-- EXERCISE INPUTS --
━━━━━━

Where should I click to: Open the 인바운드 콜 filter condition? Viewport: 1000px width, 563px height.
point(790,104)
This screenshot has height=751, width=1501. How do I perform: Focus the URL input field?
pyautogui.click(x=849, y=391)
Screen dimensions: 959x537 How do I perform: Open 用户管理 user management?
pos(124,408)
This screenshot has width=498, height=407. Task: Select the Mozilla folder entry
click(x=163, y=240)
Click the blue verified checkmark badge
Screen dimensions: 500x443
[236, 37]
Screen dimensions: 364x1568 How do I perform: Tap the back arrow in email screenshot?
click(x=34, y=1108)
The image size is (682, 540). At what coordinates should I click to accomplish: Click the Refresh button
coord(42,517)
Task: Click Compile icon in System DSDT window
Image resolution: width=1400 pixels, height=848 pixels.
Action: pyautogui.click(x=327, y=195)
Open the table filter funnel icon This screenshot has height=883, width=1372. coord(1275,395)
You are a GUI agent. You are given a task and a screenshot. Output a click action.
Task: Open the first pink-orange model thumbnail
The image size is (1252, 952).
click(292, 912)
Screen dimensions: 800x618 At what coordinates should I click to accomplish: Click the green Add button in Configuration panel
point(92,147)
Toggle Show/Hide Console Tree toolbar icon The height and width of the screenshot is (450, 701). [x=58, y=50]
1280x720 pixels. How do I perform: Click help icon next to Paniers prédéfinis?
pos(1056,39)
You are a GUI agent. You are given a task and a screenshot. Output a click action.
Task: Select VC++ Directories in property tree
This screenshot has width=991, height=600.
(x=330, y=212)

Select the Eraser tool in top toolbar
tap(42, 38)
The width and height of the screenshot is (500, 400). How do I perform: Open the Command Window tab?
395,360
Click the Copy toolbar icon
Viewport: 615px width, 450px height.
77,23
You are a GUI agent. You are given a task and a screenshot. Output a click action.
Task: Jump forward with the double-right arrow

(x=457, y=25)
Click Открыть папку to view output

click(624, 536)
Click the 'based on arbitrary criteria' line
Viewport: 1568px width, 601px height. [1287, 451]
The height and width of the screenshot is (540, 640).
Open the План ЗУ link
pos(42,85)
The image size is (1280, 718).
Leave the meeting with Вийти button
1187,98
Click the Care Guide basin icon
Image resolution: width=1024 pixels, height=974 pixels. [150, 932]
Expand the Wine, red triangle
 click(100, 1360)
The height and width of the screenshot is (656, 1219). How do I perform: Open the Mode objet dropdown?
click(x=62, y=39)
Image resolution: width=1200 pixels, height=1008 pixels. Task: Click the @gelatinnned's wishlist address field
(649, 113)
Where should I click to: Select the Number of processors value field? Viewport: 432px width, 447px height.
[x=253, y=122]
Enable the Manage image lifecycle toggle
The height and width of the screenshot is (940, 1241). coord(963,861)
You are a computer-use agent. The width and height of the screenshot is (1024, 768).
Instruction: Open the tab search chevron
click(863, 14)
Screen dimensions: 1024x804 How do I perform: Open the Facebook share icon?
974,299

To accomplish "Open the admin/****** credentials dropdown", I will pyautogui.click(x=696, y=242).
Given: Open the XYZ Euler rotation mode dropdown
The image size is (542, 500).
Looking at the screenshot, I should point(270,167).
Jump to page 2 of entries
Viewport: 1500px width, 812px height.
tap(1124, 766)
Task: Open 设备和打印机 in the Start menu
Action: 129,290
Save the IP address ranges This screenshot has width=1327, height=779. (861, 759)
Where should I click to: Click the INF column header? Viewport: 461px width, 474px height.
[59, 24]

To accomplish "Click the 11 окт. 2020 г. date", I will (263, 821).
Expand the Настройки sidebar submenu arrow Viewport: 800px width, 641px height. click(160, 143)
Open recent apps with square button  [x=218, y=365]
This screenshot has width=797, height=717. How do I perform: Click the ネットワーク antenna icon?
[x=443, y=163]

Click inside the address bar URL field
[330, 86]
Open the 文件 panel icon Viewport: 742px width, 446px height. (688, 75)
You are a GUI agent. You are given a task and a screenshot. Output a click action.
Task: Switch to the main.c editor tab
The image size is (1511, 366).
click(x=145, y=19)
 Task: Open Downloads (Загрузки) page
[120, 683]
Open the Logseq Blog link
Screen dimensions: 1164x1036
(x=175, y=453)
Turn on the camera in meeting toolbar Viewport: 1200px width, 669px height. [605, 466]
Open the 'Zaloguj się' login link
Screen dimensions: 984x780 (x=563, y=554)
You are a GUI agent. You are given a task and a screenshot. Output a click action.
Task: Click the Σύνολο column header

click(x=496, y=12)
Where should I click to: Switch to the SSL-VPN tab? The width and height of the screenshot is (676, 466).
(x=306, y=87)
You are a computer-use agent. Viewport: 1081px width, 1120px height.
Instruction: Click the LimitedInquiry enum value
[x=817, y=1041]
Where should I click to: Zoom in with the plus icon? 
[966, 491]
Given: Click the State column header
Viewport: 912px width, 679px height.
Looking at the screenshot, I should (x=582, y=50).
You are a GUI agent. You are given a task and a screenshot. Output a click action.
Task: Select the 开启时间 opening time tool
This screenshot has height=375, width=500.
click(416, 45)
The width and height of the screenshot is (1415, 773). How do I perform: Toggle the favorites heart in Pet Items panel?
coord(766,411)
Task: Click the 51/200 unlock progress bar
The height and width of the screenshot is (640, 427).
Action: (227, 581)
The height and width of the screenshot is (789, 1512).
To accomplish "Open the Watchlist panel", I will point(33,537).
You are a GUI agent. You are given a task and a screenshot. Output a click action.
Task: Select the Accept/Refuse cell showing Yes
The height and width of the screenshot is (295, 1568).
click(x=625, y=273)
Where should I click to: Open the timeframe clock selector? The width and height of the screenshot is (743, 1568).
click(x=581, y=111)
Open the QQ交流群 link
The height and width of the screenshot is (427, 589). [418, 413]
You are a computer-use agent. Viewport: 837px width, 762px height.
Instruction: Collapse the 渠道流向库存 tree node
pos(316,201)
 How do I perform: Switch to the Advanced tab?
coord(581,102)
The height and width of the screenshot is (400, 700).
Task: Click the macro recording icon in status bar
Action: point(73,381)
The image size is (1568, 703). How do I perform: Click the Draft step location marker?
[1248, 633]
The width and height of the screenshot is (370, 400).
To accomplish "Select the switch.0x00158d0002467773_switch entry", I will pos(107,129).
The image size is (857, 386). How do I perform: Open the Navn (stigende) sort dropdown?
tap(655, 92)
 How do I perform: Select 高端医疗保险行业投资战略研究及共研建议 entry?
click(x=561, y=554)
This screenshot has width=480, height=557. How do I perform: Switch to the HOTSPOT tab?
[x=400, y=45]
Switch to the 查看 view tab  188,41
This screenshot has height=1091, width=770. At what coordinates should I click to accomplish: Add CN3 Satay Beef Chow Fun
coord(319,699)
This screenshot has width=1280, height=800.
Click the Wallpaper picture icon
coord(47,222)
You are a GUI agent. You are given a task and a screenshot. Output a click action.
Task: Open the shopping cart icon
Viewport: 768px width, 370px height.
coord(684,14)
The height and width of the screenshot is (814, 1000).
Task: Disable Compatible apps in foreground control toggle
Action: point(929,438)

━━━━━━

-- EXERCISE --
Copy the records above exactly, beginning at the line that contains "How do I perform: Switch to the Advanced" and stopping after the line that contains "The width and height of the screenshot is (370, 400).".

-- RESULT OF THE TASK --
 How do I perform: Switch to the Advanced tab?
coord(581,102)
The height and width of the screenshot is (400, 700).
Task: Click the macro recording icon in status bar
Action: point(73,381)
The image size is (1568, 703). How do I perform: Click the Draft step location marker?
[1248, 633]
The width and height of the screenshot is (370, 400).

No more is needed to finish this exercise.